Self-hosted. I use Windows at work and for a few hobby projects, do
most of my recreational programming under *nix, and my current project
is to learn a bit about MacOS.
Currently I use Visual Studio under Windows and a bunch of xterms under
*nix, and I suspect I'll probably end up with a combination of XCode
and a bunch of xterms^WTerminals on the Mac[1]. But it would be nice
to at least not have to manage three different sets of build rules for
a chunk of code that's exactly the same between the three systems.
Being able to cross-build between them would be a nice bonus, but I'd
be happy with a uniform way to manage the parts that are common between
platforms, and continue to handle the user interface, system interface,
and actual builds independently between the different systems.

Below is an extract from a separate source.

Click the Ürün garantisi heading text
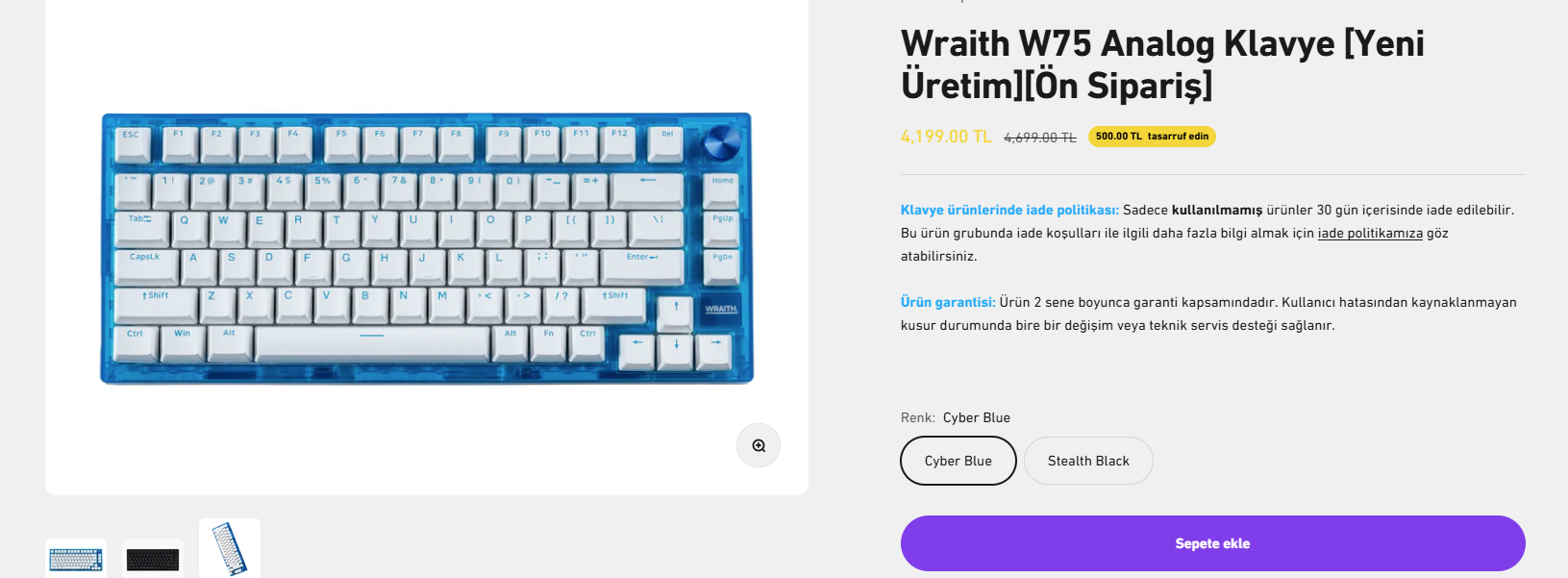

It also has to feel like an application designed for whatever system it's
running under. Switching mindsets when I change computers is enough for
me, I dont want to have to do it every time I change between windows on
a single system.
Most editors in IDE's will do the vi bindings.
Not the ones I've encountered.
dave
(never claimed to be reasonable)
[1] It is ...kind of nice, but not exactly a ringing endorsement... that
XCode looks like it knows how to play nicely with an external editor,
and that `open -a Terminal /usr/bin/vi filename' looks like it can
reasonably be expected to work[2].
[2] I'm sure there are sensible Mac editors that will be better choices,
but I haven't encountered them yet. No, Vim doesn't have a useable
Mac port. There is one, but it starts looking extremely broken as
soon as you try to treat it like a Mac program.